As before, this definition indicates a constructor declaration because the method name is the same as the class name and the method does not return anything. The constructor takes only two arguments—the ones we want. In the body of the constructor, the one and only statement is a call to this. Earlier we used this keyword to refer to the fields of the current class. In this case, the this keyword is used to call a constructor belonging to the same class. Thus, we put opening and closing parentheses after this call with the required number of parameters embedded within.

The call to this contains six parameters, which results in calling the constructor that takes six parameters. The two parameters are supplied by the caller of the this constructor. The rest of the parameters are hard-coded and could be generated internally in the SavingsAccount class. Now,to call this constructor, the developer uses the following:

SavingsAccount anitaSavingsAccount = new SavingsAccount("HSBC", 1022);

System.out.println("Anita's Savings Account");





Add this code to the earlier main method and the previously defined two-argument constructor to the SavingsAccount class. Run the application; we will get the details of Eric’s savings account printed to the console, as follows:


Eric's Savings Account

A savings account

Asset ID: 10001

Asset type: Bank Account

Name: HSBC

Account #: 1022

Current balance: $0.0

Interest rate (%): 5.0



Note how the savings account object is properly initialized with the desired values. We can easily see that this simplifies our object-creation process because we need to supply only a few parameters. It’s very common for a constructor with fewer parameters to call a constructor with more parameters, supplying default values. For this usage, the constructors with fewer parameters will frequently consist of only the this call. The compiler matches this with a constructor with the appropriate number and types of parameters and then calls it.

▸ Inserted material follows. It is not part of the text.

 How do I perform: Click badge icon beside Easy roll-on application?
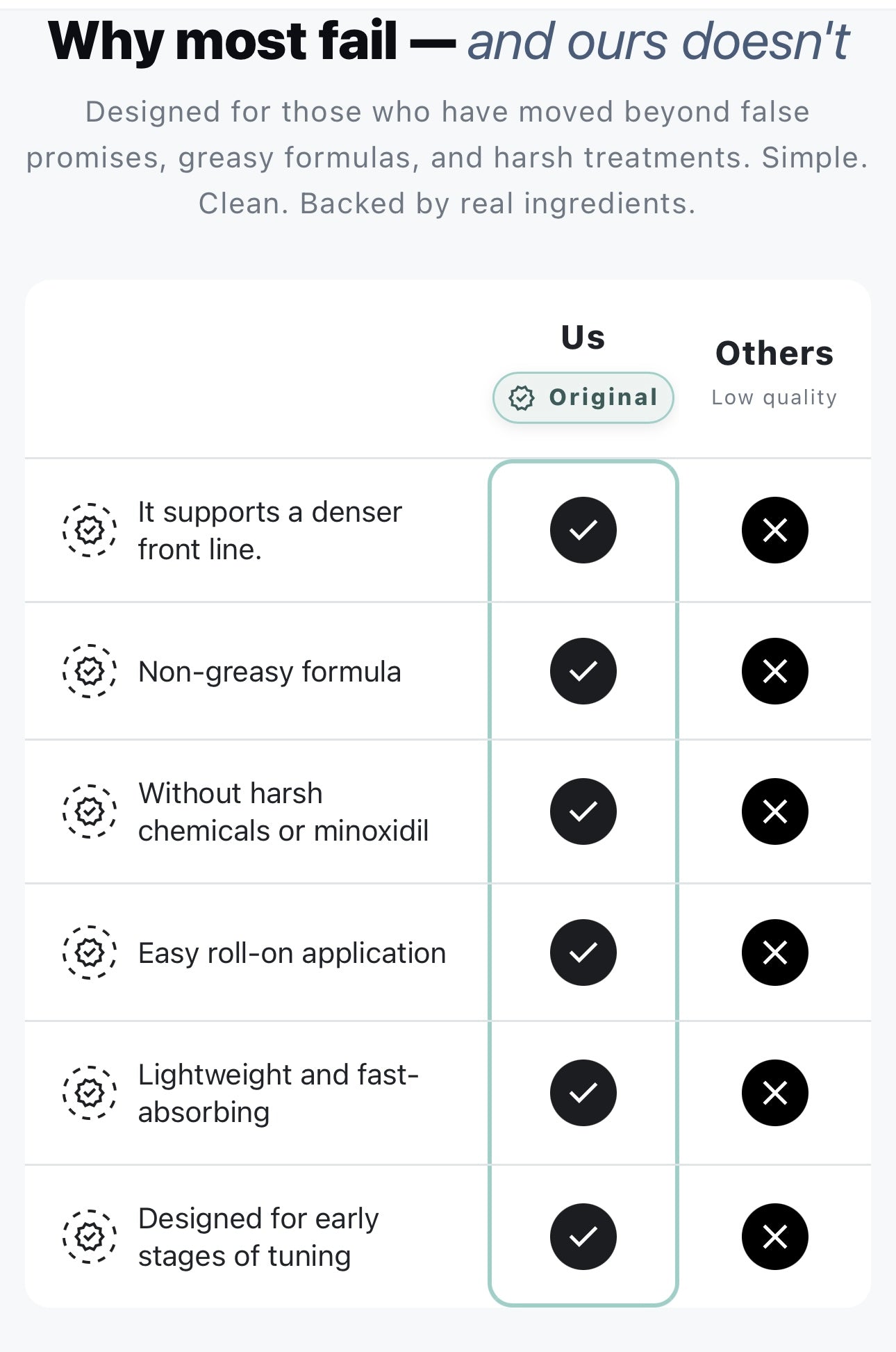click(x=90, y=953)
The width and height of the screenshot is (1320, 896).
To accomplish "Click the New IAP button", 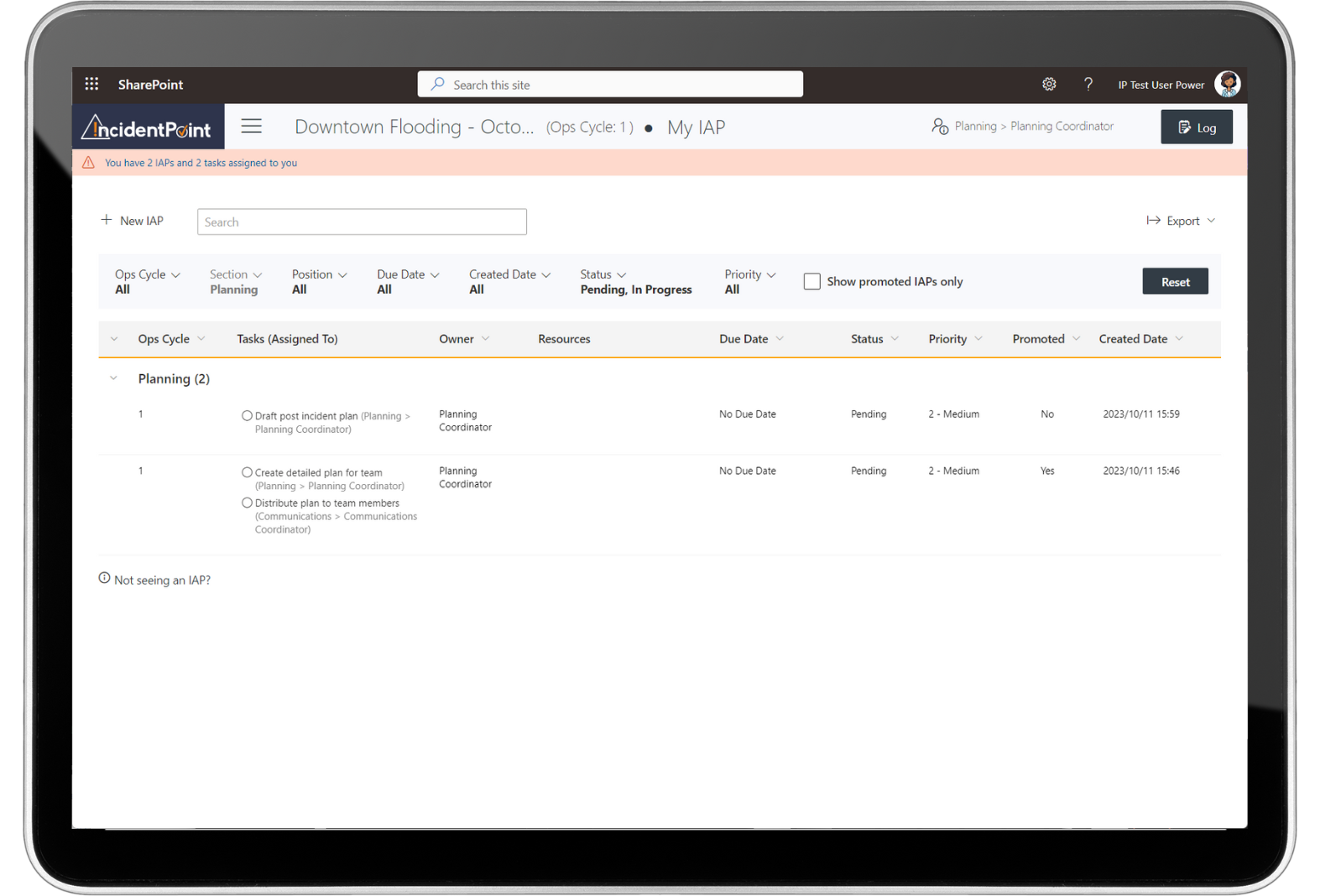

Also, a call to the this constructor must be the first statement in the implementation of the constructor. It cannot appear anywhere else. Therefore, we can have only one call to this, which must be the first statement in the method body. If we call this, we cannot call super because super cannot appear anywhere else other than the first statement.

Note that method overloading need not be restricted to compiler declarations. It can be applied to any other method of the class. For example, we may want to create another variation of the printDescription method that takes a few parameters. In that case, we overload the printDescription method.

Rules of Method Overloading

The overloaded method must differ from the existing method in the number of parameters and/or the order of parameters. In the case of two methods where the number of parameters is the same and they are all of the same type in each of the methods, rearranging the parameters into a different order results in an overloaded method. While differentiating between the two overloaded methods, the compiler ignores their return types and the exceptions thrown. Therefore, if the two overloaded methods only differ in their return types or exceptions thrown, we will get a compilation error.